*Task goal*:
What appears in the data must be reproduced exactly.

*Provided records*:

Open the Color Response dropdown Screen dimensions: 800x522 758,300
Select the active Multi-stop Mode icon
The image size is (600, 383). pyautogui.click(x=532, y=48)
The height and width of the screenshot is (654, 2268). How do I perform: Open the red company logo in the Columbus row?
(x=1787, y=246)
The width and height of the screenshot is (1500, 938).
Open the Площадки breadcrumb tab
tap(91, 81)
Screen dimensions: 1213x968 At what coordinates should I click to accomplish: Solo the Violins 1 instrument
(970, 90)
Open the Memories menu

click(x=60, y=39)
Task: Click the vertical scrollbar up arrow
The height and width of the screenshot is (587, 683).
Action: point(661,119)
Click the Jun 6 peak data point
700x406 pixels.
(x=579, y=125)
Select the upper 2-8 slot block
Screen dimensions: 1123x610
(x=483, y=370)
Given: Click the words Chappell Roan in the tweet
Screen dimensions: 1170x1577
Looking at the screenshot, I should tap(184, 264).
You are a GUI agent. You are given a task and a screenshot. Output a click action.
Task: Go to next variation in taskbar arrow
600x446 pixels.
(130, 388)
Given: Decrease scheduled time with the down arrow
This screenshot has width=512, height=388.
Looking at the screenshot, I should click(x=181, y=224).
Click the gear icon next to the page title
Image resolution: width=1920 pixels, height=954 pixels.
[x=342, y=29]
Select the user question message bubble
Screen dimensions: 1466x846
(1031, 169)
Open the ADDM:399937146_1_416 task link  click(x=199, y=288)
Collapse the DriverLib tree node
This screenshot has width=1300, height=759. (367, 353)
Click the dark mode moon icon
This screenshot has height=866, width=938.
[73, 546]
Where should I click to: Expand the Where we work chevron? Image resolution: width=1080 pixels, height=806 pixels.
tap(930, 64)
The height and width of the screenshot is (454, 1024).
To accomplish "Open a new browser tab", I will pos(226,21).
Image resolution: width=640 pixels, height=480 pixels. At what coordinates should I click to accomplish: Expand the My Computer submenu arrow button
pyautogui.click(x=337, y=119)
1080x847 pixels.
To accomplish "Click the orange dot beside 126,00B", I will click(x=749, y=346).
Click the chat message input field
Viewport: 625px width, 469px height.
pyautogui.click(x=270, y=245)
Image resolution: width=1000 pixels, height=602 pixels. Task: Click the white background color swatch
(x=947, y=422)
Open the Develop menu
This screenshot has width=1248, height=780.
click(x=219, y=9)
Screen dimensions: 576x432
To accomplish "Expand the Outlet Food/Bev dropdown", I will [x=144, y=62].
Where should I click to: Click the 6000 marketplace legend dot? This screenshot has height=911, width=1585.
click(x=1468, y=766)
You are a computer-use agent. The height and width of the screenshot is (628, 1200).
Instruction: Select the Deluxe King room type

*Answer for the task*:
Open the Color Response dropdown Screen dimensions: 800x522 758,300
Select the active Multi-stop Mode icon
The image size is (600, 383). pyautogui.click(x=532, y=48)
The height and width of the screenshot is (654, 2268). How do I perform: Open the red company logo in the Columbus row?
(x=1787, y=246)
The width and height of the screenshot is (1500, 938).
Open the Площадки breadcrumb tab
tap(91, 81)
Screen dimensions: 1213x968 At what coordinates should I click to accomplish: Solo the Violins 1 instrument
(970, 90)
Open the Memories menu

click(x=60, y=39)
Task: Click the vertical scrollbar up arrow
The height and width of the screenshot is (587, 683).
Action: point(661,119)
Click the Jun 6 peak data point
700x406 pixels.
(x=579, y=125)
Select the upper 2-8 slot block
Screen dimensions: 1123x610
(x=483, y=370)
Given: Click the words Chappell Roan in the tweet
Screen dimensions: 1170x1577
Looking at the screenshot, I should tap(184, 264).
You are a GUI agent. You are given a task and a screenshot. Output a click action.
Task: Go to next variation in taskbar arrow
600x446 pixels.
(130, 388)
Given: Decrease scheduled time with the down arrow
This screenshot has width=512, height=388.
Looking at the screenshot, I should click(x=181, y=224).
Click the gear icon next to the page title
Image resolution: width=1920 pixels, height=954 pixels.
[x=342, y=29]
Select the user question message bubble
Screen dimensions: 1466x846
(1031, 169)
Open the ADDM:399937146_1_416 task link  click(x=199, y=288)
Collapse the DriverLib tree node
This screenshot has width=1300, height=759. (367, 353)
Click the dark mode moon icon
This screenshot has height=866, width=938.
[73, 546]
Where should I click to: Expand the Where we work chevron? Image resolution: width=1080 pixels, height=806 pixels.
tap(930, 64)
The height and width of the screenshot is (454, 1024).
To accomplish "Open a new browser tab", I will pos(226,21).
Image resolution: width=640 pixels, height=480 pixels. At what coordinates should I click to accomplish: Expand the My Computer submenu arrow button
pyautogui.click(x=337, y=119)
1080x847 pixels.
To accomplish "Click the orange dot beside 126,00B", I will click(x=749, y=346).
Click the chat message input field
Viewport: 625px width, 469px height.
pyautogui.click(x=270, y=245)
Image resolution: width=1000 pixels, height=602 pixels. Task: Click the white background color swatch
(x=947, y=422)
Open the Develop menu
This screenshot has width=1248, height=780.
click(x=219, y=9)
Screen dimensions: 576x432
To accomplish "Expand the Outlet Food/Bev dropdown", I will [x=144, y=62].
Where should I click to: Click the 6000 marketplace legend dot? This screenshot has height=911, width=1585.
click(x=1468, y=766)
You are a computer-use agent. The height and width of the screenshot is (628, 1200).
Instruction: Select the Deluxe King room type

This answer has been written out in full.